To use a word that appears often in the novel, “Child Time” is a miracle.

Niall Williams’ gorgeous, wry and humane book is set in the fictional Irish hamlet of Faha, where much of his work (which also includes Four Love Letters andThis Is Happiness”) takes place.

It’s 1962 and it’s getting close to Christmas, which is important because the book’s events—which are foreshadowed for 100 pages and then seem to happen all at once—are reminiscent of the life of the figure for whom Christmas is named. A child is found outside, dies, then comes back to life. And the question of who will accept the child hangs over the rest of the book.

“Child’s Time” may have the best sentences of any novel this year. Williams has an extraordinary gift for describing shabby Faha, as in this little gem characterizing a rooming house where “the whole interior was without a straight line, each wall only fulfilling the duty of a ceiling.”
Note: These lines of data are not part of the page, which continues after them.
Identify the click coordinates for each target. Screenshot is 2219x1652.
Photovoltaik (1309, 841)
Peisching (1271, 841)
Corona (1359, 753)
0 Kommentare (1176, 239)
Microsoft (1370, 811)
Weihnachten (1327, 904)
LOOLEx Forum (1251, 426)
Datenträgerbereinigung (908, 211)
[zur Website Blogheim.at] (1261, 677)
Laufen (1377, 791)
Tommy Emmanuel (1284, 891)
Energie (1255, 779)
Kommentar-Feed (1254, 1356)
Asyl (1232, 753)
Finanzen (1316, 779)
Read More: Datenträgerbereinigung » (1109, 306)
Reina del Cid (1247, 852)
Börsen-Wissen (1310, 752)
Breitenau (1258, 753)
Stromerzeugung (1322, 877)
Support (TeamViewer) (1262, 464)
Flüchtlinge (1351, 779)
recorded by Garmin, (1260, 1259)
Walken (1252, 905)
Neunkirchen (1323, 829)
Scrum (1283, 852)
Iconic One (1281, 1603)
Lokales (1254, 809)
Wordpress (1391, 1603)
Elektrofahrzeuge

He’s equally good at character details that bring people to life, such as a trio of sisters whose worldviews are set as soon as they meet their first bottles of milk: “Sophie who almost fell asleep while she was feeding, Charlotte who would not take the bottle and Ronnie who reached out to try and hold her by herself. Even the idiosyncratic use of commas in that sentence seems meant to tell us how different the three sisters are from each other.

Ronnie is the one the book is most concerned with. When the little girl is found, she is brought to Ronnie and her father, Dr. Jack Troy, who practices outside their home. Jack sees how important the baby is to Ronnie, so he tries to keep her a secret rather than send her into the care of the government. This is partly because Jack blames himself for thwarting Ronnie’s romantic prospects, but also because both Jack and Ronnie mourn the wife/mother who was taken from them at a young age and whom Ronnie makes his echoed in her interactions with the child: “Ronnie floated in a doubled peace, where she was both the one holding the child and the one being held.”

It’s an essentially realistic book, lovingly observing the details of its characters’ everyday lives, but there’s also an element of quiet magic. First, the subject of the child’s biological parentage is barely broached, as if it were understood that she was destined to be placed in a Faha alley on a cold winter night. And while the narrator of “Child’s Time” is never revealed, it is clear that he is someone who knows the people well and who makes room in the story for his readers.

the cover of Time of the Child is a pastel painting of a village under a cloudy sky

Child’s Time (Bloomsbury)

Williams’ story uses reading, which I would argue is a kind of magic, both as a plot point (Charlotte’s theft of Ronnie’s book is character-defining) and metaphor, such as the reference to Jack “having the same feeling as all readers approaching the narrow end of a book: How will this end?”